* **COSE DA FARE**:
1) Per ogni affermazione qui sotto, di' se concorda con il brano: rispondi sì o no e riporta tra virgolette le parole del brano che lo dimostrano.
(a) XiaoRoel mette al plurale il verbo che traduce «ti ringraziano».
(b) Stoicorum_simia propone di mettere X al dativo.
(c) Nel suo secondo messaggio MOMO2 ringrazia XiaoRoel con la parola italiana «grazie».
2) Riporta parola per parola la parte del brano che comincia con "Come dovrei rendere" e finisce con "aspettavamo da tempo)".

* **BRANO**:
# ti ringraziano



## MOMO2

Come si direbbe questa frase?

X, Tizio, Caio e Sempronia ti salutano e ti ringraziano.

X al vocativo, giusto?
poi i nomi al nominativo e poi ?
te salutant et gratias permultas ago tibi? 

Ago va bene anche se i soggetti sono più d'uno?

Grazie


----------



## XiaoRoel

X (vocativo), Caius Semproniaque te salutant et gratias tibi agunt.


----------



## MOMO2

XiaoRoel said:


> X (vocativo), Caius Semproniaque te salutant et gratias tibi agunt.


 
Gratias XiaoRoel !

E se volessimo mettere per cosa lo stiamo ringraziando? 

Come dovrei rendere il complemento?

X., T. , C. e S. ti salutano e ti ringraziano per l'attestazione. (questo ci ha fatto avere un'attestazione che aspettavamo da tempo)
X, Titius, Caius Semproniaque te salutant et gratias agunt tibi ... testimonium


----------



## XiaoRoel

Con _de + ablativo_.


----------



## MOMO2

Grazas. 
Momodos


----------



## Stoicorum_simia

An alternative is to write X (dativo) Caius Semproniaque salutant et gratias agunt - like a letter heading - even to the person you are addressing


----------

* **SEZIONE DATI**:
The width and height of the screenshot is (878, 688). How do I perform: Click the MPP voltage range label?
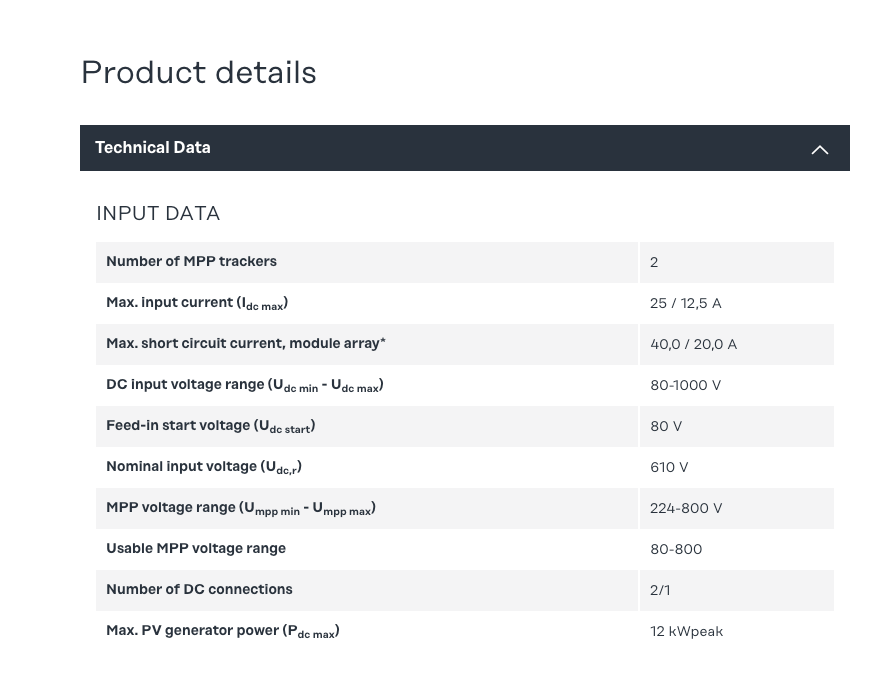tap(240, 508)
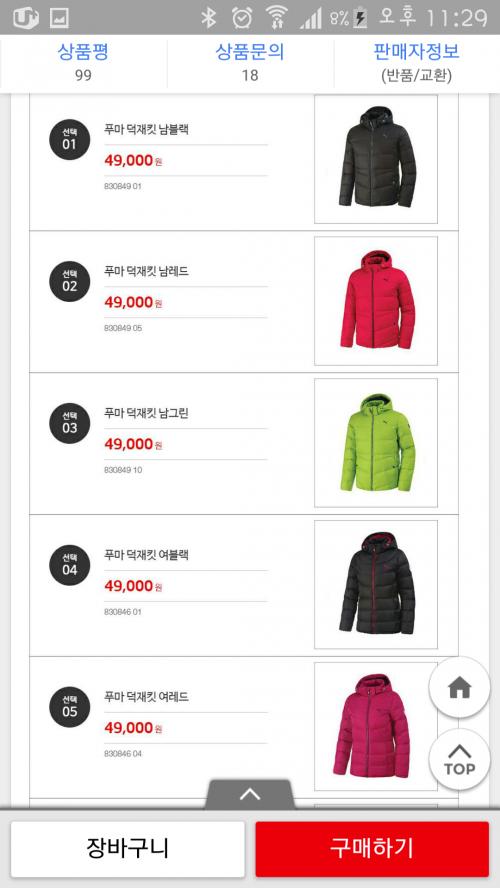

* **RISPOSTE AI COMPITI**:
1)
(a) Sì: «Caius Semproniaque te salutant et gratias tibi agunt»
(b) Sì: «X (dativo) Caius Semproniaque salutant et gratias agunt»
(c) No: «Gratias XiaoRoel !»

2)
Come dovrei rendere il complemento?

X., T. , C. e S. ti salutano e ti ringraziano per l'attestazione. (questo ci ha fatto avere un'attestazione che aspettavamo da tempo)